00:14Oui, il y a de quoi être inquiet, c'est sûr que la sérénité n'est certainement pas le mot le plus répandu actuellement sur les marchés,
00:21il y a de quoi être inquiet parce qu'on voit qu'on est toujours dans une escalade,
00:25encore aujourd'hui Donald Trump qui dit que peut-être qu'il pourrait monter de 50 points encore les droits de douane sur les produits chinois,
00:33donc en fait l'inquiétude vient de ce qu'on ne sait pas véritablement jusqu'où va aller cette surenchère et ses réponses également,
00:41et ça les marchés n'aiment pas du tout cette ambiance quand on ne voit pas où ça s'arrête.
00:46Que veut le président américain exactement selon vous ?
00:48Je ne sais pas si on peut être dans sa tête.
00:50Ah oui, c'est à ce point là ?
00:52Non, je pense qu'il y a quand même quelque chose qui ne se limite pas d'ailleurs à Donald Trump,
00:57que l'on voyait déjà un peu chez Obama, chez Trump 1, chez Biden,
01:02à savoir que les américains ont vraiment ce sentiment qu'ils ont perdu du terrain sur certains domaines qui font l'apanage de la puissance d'une économie,
01:10en particulier sur le terrain industriel.
01:12C'est un enjeu qui est tout à fait fondamental, l'enjeu va bien au-delà des seuls droits de douane,
01:17les droits de douane sont un moyen pour la restauration d'une puissance industrielle que les américains ont perdue,
01:23avec tous les dommages sociaux que cela occasionne.
01:25Il semblerait qu'une cinquantaine de pays aient pris contact avec Washington pour négocier, ça veut dire quoi ?
01:30Ça se passe comment ce genre de choses ?
01:31Ce genre de choses c'est quand même très feutré en général, ce qui n'est pas tout à fait le mode de fabrique du président américain,
01:37donc c'est aussi une idée de mettre un peu la pression,
01:40soyez les premiers à négocier avec nous et vous serez les mieux servis,
01:43donc l'idée est quand même de sortir assez rapidement de cette ornière,
01:47parce que les américains voient très bien ce qui est en train de se passer,
01:50ils savent que ça va être des effets délétères, on entre dans un jeu de négociation,
01:53il faut voir ces annonces de droits de douane comme une entrée sur cette table de niveau.
01:57Alors, Denis Ferrand, je pense que beaucoup d'auditeurs se posent la question,
02:00l'épargne des français est-elle menacée d'une quelconque façon ?
02:03L'épargne des français, non, elle n'est pas menacée,
02:07l'épargne de ceux qui avaient investi en bourse au moment où on était au plus haut,
02:11quand l'indice CAC 40 est monté à plus de 8000 points,
02:14actuellement, oui, elle est tombée à 6900 points,
02:18donc oui, ceux qui étaient investis sur ce type de titres peuvent être inquiets,
02:22mais ils ne constateront de perte qu'à partir du moment où ils vendront.

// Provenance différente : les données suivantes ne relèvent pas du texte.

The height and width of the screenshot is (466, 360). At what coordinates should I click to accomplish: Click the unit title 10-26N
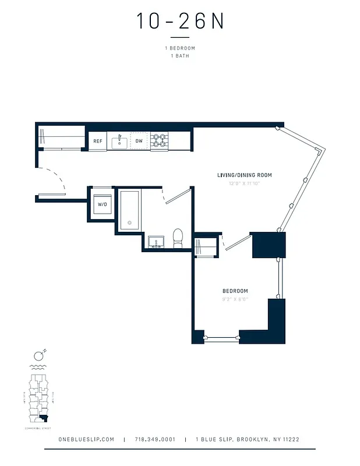click(x=180, y=22)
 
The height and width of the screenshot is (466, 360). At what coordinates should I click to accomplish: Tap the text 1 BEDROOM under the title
click(x=180, y=48)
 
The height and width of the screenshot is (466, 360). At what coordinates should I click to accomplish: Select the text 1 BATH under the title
click(x=180, y=56)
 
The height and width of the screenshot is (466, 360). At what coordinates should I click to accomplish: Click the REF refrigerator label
click(x=97, y=142)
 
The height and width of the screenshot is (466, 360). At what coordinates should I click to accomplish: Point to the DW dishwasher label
click(x=139, y=142)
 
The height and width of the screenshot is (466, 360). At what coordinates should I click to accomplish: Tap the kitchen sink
click(x=119, y=142)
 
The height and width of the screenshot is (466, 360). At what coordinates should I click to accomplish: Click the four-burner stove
click(x=159, y=141)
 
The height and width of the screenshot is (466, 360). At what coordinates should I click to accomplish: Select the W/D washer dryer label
click(x=103, y=204)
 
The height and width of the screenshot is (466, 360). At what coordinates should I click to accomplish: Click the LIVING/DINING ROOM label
click(x=244, y=175)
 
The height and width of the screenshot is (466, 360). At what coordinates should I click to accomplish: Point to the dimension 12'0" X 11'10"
click(x=244, y=183)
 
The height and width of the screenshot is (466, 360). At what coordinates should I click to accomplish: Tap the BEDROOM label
click(x=235, y=291)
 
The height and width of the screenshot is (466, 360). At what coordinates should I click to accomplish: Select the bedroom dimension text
click(x=235, y=299)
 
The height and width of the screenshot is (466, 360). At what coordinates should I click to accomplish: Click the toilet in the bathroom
click(x=178, y=238)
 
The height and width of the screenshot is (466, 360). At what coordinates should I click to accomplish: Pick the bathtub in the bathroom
click(x=129, y=209)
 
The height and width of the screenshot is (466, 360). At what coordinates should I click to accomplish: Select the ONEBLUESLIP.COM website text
click(x=87, y=439)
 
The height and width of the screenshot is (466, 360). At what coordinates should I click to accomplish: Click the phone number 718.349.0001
click(x=154, y=439)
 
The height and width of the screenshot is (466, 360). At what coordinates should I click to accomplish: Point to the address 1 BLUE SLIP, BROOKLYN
click(x=248, y=439)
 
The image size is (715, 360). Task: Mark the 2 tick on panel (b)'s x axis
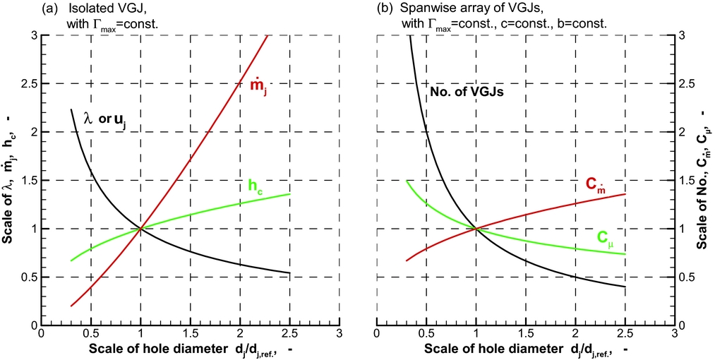(x=576, y=334)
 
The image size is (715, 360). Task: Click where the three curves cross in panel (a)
(x=140, y=228)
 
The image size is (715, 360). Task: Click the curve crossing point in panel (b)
(x=476, y=228)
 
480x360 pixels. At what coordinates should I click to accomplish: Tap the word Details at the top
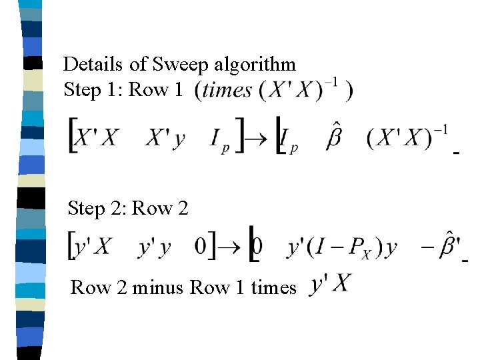pyautogui.click(x=93, y=65)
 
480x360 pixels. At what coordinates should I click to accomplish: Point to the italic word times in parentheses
pyautogui.click(x=227, y=90)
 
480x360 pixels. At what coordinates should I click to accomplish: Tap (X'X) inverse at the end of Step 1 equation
pyautogui.click(x=407, y=138)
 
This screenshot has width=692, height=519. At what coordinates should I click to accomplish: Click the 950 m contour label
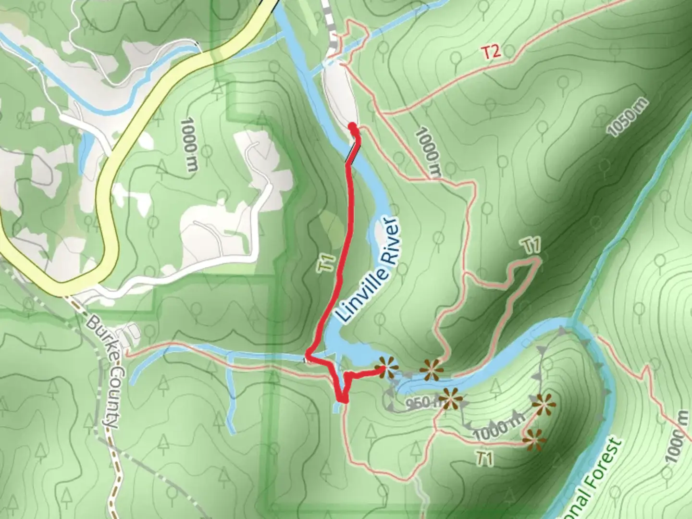pyautogui.click(x=420, y=403)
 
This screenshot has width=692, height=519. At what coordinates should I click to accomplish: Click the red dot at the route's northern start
pyautogui.click(x=353, y=126)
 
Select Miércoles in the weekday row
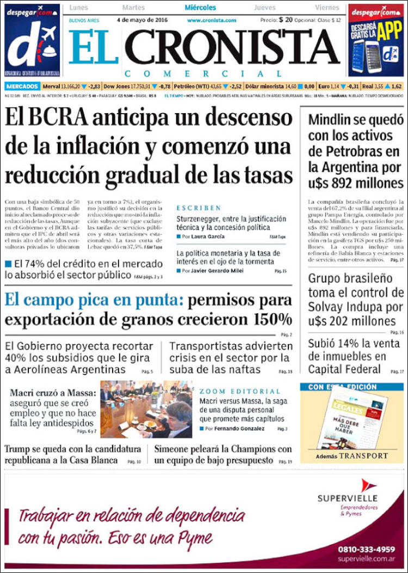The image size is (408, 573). click(200, 8)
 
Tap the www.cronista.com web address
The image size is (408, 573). click(212, 20)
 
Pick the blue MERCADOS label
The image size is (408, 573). click(22, 86)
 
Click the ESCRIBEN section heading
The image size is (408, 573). click(199, 208)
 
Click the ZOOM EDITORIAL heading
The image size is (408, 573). click(239, 391)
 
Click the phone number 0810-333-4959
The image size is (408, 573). click(366, 549)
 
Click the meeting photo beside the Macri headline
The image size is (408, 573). click(146, 409)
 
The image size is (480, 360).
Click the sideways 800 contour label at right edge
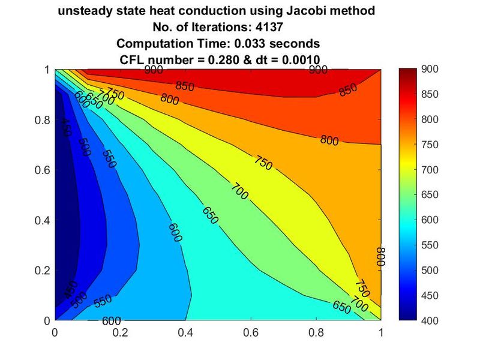tap(380, 256)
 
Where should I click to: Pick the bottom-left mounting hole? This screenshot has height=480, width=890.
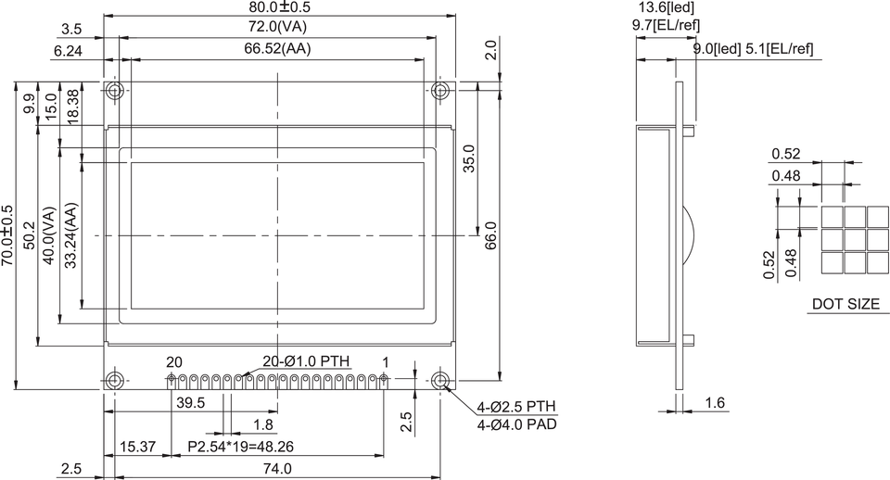point(115,381)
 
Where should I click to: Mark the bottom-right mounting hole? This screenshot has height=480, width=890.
point(440,381)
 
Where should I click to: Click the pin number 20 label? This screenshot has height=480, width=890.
point(174,361)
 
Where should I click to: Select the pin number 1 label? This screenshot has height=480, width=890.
point(386,361)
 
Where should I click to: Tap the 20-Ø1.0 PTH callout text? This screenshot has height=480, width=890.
point(307,361)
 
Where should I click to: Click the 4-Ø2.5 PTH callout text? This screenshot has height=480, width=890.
point(516,408)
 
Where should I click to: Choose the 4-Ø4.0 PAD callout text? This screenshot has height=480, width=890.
point(516,424)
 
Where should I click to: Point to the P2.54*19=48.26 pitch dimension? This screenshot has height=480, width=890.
point(240,447)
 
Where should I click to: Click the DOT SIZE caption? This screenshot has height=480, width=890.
point(845,304)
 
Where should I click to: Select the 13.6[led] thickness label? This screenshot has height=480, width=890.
point(666,7)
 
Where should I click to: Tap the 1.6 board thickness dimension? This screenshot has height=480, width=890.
point(714,402)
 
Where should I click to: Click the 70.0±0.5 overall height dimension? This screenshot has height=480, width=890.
point(8,236)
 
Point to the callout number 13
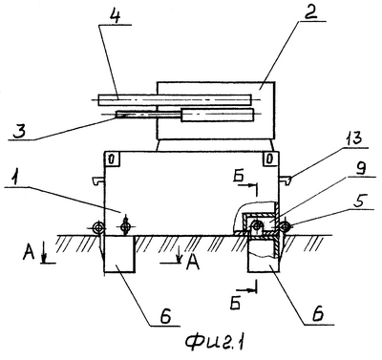point(353,138)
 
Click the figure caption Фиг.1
point(216,343)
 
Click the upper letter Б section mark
point(238,177)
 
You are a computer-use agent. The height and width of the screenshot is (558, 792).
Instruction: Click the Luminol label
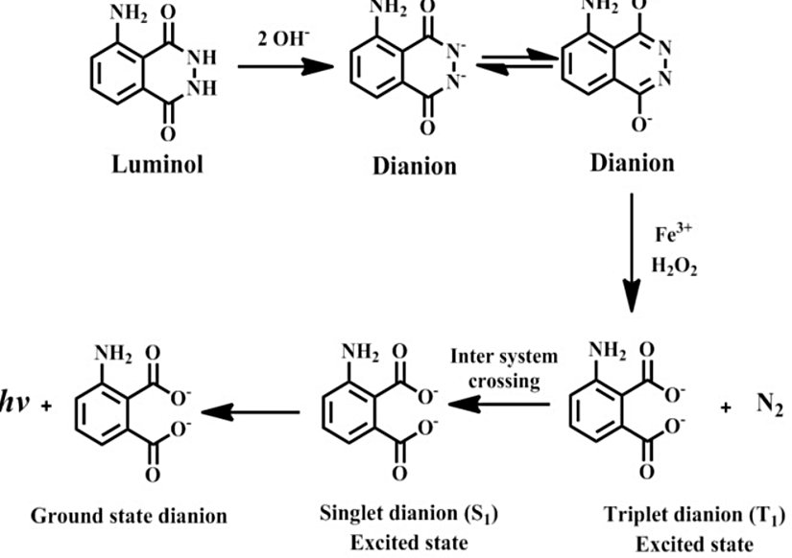153,163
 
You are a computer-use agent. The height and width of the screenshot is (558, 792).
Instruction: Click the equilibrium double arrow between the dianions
516,63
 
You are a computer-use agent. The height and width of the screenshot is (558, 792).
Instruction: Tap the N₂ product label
770,405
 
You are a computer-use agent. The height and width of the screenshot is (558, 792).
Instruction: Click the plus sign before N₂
726,407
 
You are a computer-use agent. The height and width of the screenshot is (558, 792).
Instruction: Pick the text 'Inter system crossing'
504,367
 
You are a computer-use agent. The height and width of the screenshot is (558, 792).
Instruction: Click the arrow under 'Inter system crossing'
500,406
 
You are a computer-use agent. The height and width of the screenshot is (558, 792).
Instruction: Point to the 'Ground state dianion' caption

02:25Et donc, dans ces moments-là, il faut rester assez serein,
02:29il faut rester calme, enfin serein, c'est compliqué,
02:31il faut rester calme, ne pas céder à la panique,
02:33et attendre que les choses se rétablissent, qu'on retrouve un petit peu d'horizon.
02:38Mais alors, pourquoi autant de gens le font, puisqu'on le sait tous, qu'on devrait rester calme ?
02:41Parce que ce ne sont pas tellement les gens qui interviennent,
02:44ce sont des acteurs de marché financier,
02:46et les acteurs des marchés réévaluent la valeur des entreprises
02:50au regard de nouvelles circonstances économiques qui ont quand même sacrément changé.
02:54Et les marchés n'aiment pas du tout le cocktail que l'on a actuellement,
02:58à savoir une entrée de l'économie américaine dans une zone qui est proche de la récession,
03:02c'est quelque chose qui est de plus en plus perçu,
03:04et avec, en plus, de l'inflation.
03:06Si vous avez peu de croissance et de l'inflation,
03:09vous aurez une montée des taux d'intérêt,
03:11et ça, ce n'est pas quelque chose que les marchés aiment beaucoup.
03:13Alors, certains de ses propos font peur, ou en tout cas stupéfient,
03:16je le cite, il appelle à ne pas se montrer stupide,
03:18alors qu'il provoque lui-même, en fait, la tempête.
03:20Avant l'ouverture de Wall Street, il a publié une sorte d'incantation,
03:23« Ne soyez pas faibles, soyez forts, courageux, et patient, la grandeur sera au rendez-vous. »
03:28Je vous avoue, quand j'ai lu ça, j'étais encore plus inquiet, moi.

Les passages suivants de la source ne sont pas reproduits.